No big deal: Your life, your choice.
.
Would it mean any less?
Because things are empty of a permanent identity is all the more reason to cherish it while it lasts along with our growth as a whole. If everything lasted forever, life may be taken for granted.
Was I born curious for a reason? I don't know. I do know that I am curious.
I can find meaning in meaninglessness and meaninglessness in meaning.
So yes... Or I mean, yes, I think so.
"Does a sense of meaning precede any dharma?" No, IMO. The dharma is a (wise) man's conclusion upon pondering life's issues, and how to overcome suffering that is present in everyone's lifetime.
After reading and Understanding the proposed theories and actions, you may or may not agree - and give these observations "meaning". Either you accept them after finding that they correspond with similar values of "your own" and they assume value in your life, or they are devoid of meaning for you because they don't fit your mindset/value system.
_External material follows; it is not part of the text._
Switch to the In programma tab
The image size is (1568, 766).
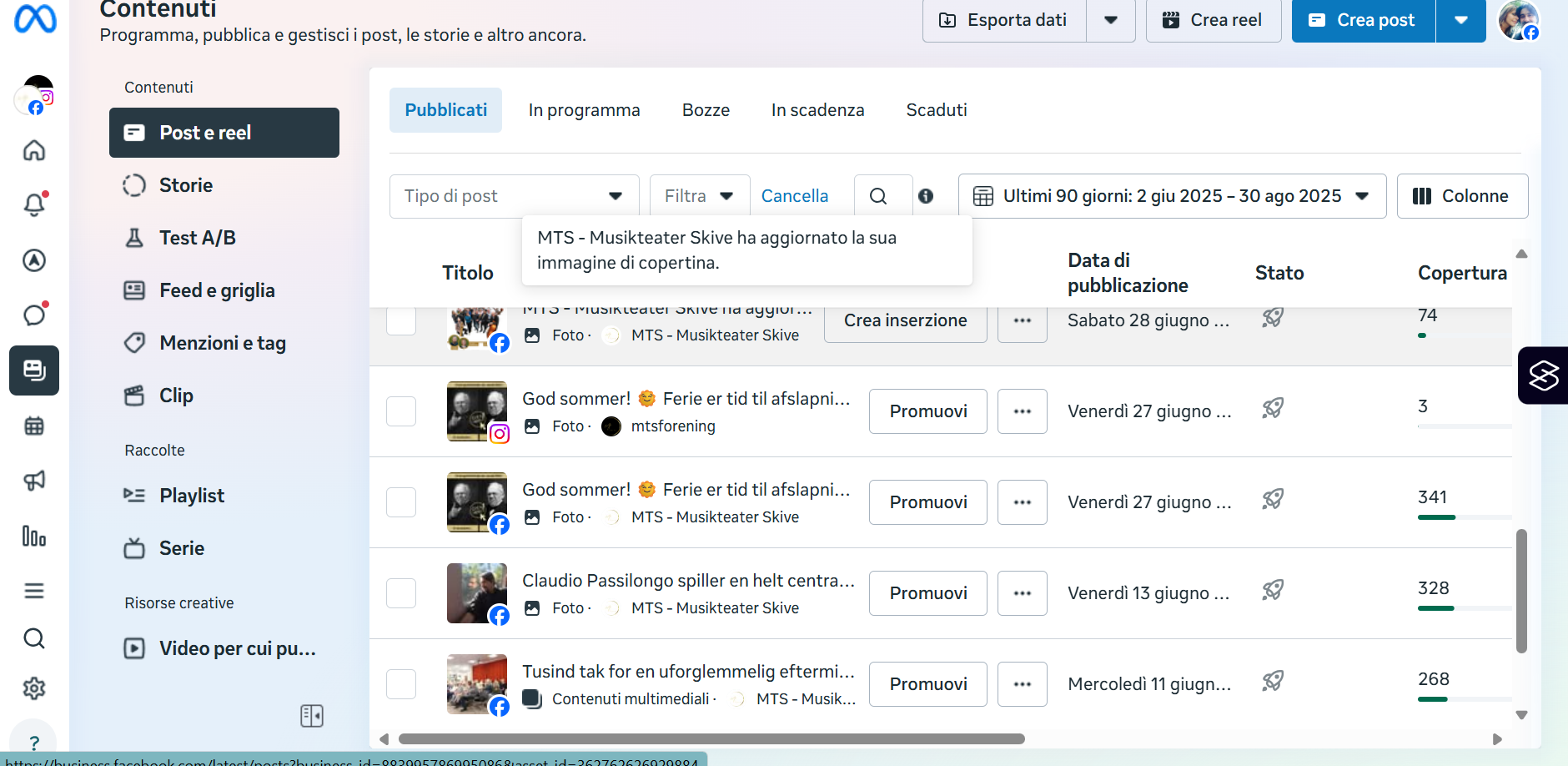(585, 110)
In itself, the dharma is a theoretical construct, neutral, until you give it meaning and context.
Can someone explain it to you? Yes, but even if you can follow the logic, you may not accept it as a true statement that has value for how you want to fill and structure your life. You have many choices, and they are based on highly personal decisions that correspond with the nature of your (ever changing) views, experiences and knowledge base.
You give things/situations a meaning based on their personal value to you. The same thing/situation has a different meaning for someone else.
Something that was of special importance and had positive meaning can change to something unimportant or even burdensome and the meaning it had received in your view will change as well. So, it is all subjective and dependent on basic values that you have adopted in your life.
All that just IMHO.
'Meaningful' and 'meaningless' amount to the same thing -- a head on top of your perfectly good head.
Is 'a buddha' meaningful or meaningless? Is dog shit on the lawn meaningful or meaningless? Pay attention. Take responsibility. Then the buddhas and piles of dog shit will take care of themselves.
It's not mystical or weird. Look in the bathroom mirror ... how confusing could that possibly be? Or meaningful or meaningless either? Don't waste your time on paradoxes. Just pay attention and take responsibility and let others jabber.
The third leg of the five paths is the warming and the warming gets hotter and hotter until the last experience of samsara and the first bhumi of the bodhisattva path.
This is all coming from a dharma talk I listened to today so bear with me. And I have been up eighteen hours trying to detox from a bunch of meds.
It is interesting that you thought of the dharma as tabula rosa or blank slate. I don't know about that because the whole dharma practice is alive as I see it. The dharma is frozen bodhicitta which some people thought their teacher (Buddha etc).. was so special that they wanted to freeze a part. So it is tabula rosa - frozen I guess.
Not sure I follow you on the 'tabula rasa' angle.... is it a blank slate? All I'm saying is that the Dharma is a theory proposed to you for verification. It is embellished/illustrated with a lot of examples, anecdotal evidence, stories taken from life, yet the core message is a theory on how to avoid suffering.
How can it be a blank slate? It is the product of someone's processed experience, astute observations, and his value system - his interpretation of truth.
You need to be programmed in a fashion congruent with his message to be able to understand its meaning, either by having followed the recommended path already and verifying its effects or by recognizing its potential.
I have a feeling I'm missing the point though, in regards to what you are trying to get at.
I hope you managed to get some sleep. In upsetting, stressful situations, I choose just basic "Sleepytime" tea or valerian. Natural is still chemical, so proceed with caution in your case. Best!!
Ok bored you, but I like to talk about my experiences as a mental patient to show people that it can be talked about. We need to stay together and feel like we are not alone.
I guess I was just associating words with the tabular rasa. What you said in the post above makes sense to me totally.
I'm thinking of trying AA because of the addict mindset, but I don't know if I am overreacting if it would really fit me. I'm going to try Monday.